Learning Latent Dynamic Robust Representations for World Models

Ruixiang Sun, Hongyu Zang, 01 May 2024

   

In the cooperation of our lab and DreamFold AI, we designed a novel Visual Model-Based Reinforcement Learning (MBRL) approach to address the issue of non-essential noise in pixel-based observations by applying a spatio-temporal masking strategy and a bisimulation principle, enabling the world model to effectively capture endogenous, task-specific features. Furthermore, we developed a Hybrid Recurrent State-Space Model (HRSSM) structure to enhance state representation robustness, resolving instabilities commonly encountered during the joint training of representations, dynamics, and policy.

Visual MBRL promises to encapsulate agent's knowledge about the underlying dynamics of the environment, enabling learning a world model as a useful planner. However, top MBRL agents such as Dreamer often struggle with visual pixel-based inputs in the presence of exogenous or irrelevant noise in the observation space, due to failure to capture task-specific features while filtering out irrelevant spatio-temporal details.

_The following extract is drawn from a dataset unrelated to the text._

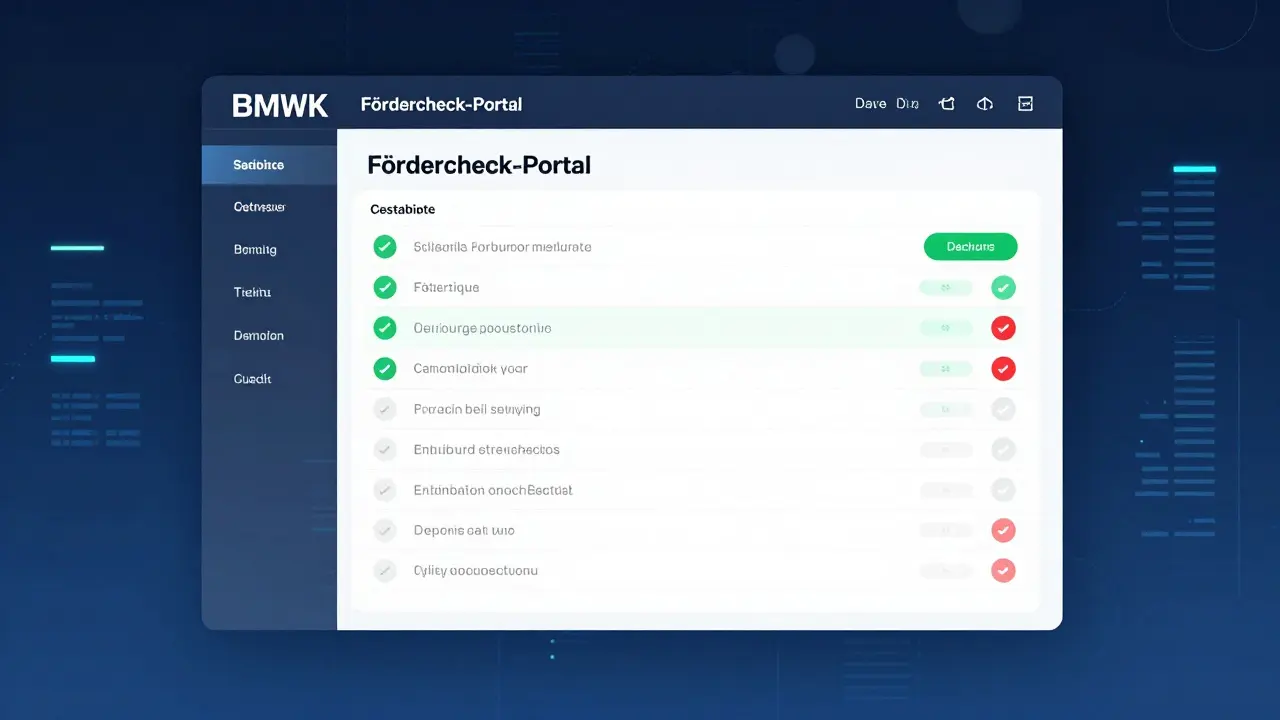Click the red status icon beside Camonlaldiok row

coord(1003,368)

To tackle this problem, we apply a spatio-temporal masking strategy, a bisimulation principle, combined with latent reconstruction, to capture endogenous task-specific aspects of the environment for world models, effectively eliminating non-essential information. Joint training of representations, dynamics, and policy often leads to instabilities. To further address this issue, we develop a Hybrid Recurrent State-Space Model (HRSSM) structure, enhancing state representation robustness for effective policy learning. Our empirical evaluation demonstrates significant performance improvements over existing methods in a range of visually complex control tasks such as Maniskill with exogenous distractors from the Matterport environment.